Коллектив авторов - Поляна № 1(1), август 2012
Когда прибыли в Гомель, нам дали напиться воды. И только напились, как налетела бомбежка. Наши бомбили!
Того самого немца носатого, что собачку ударил, убило.
– Так ему, гаду, и надо! – сказали мы все.
Мы за дорогу сдружились. Друг для друга мы братьями стали.
В нашем вагоне ехал Толик Дыбенко из Людкова, а с нашей Замишевской улицы – Юрка Присекин и Толик Улитин. А с Харитоновской улицы, кроме Вальки Высоцкого, был Володька Курлянчик.
А потом был Бобруйск. А в Бобруйске комиссия. Немцы-врачи в нас искали заразу какую-то. Каждый очень хотел, чтоб нашли у него. Не нашли.
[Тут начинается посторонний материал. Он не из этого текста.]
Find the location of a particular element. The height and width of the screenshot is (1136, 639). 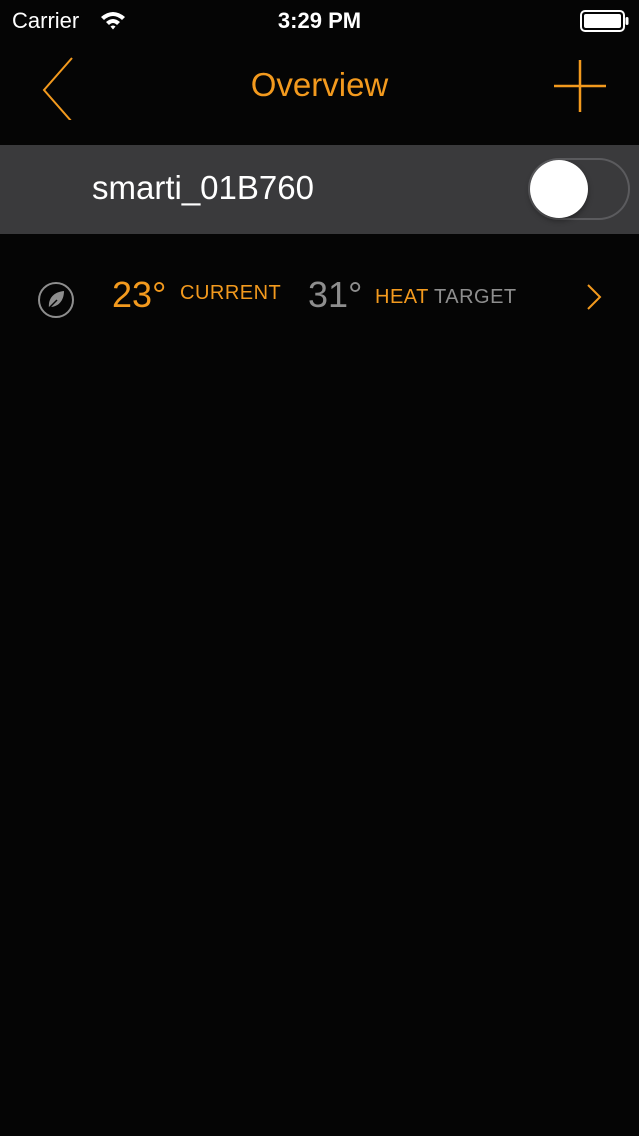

Потом была Польша и лагерь какой-то. Наших девчонок оставили там, а нас потащили дальше.
Через неделю в Германию прибыли. Привезли прямо в город, в штадт КДФ, завод Фольксваген, Лагерь номер 925, Stadt DS KDF Wagens.
Хлеба дали и грамм по сто хамсы. Как все это съел – не заметил: в поезде нас почти не кормили.
Потом в баню. Из бани – в бараки. В бараках по штубам, по комнатам. В каждой штубе по тридцать человек.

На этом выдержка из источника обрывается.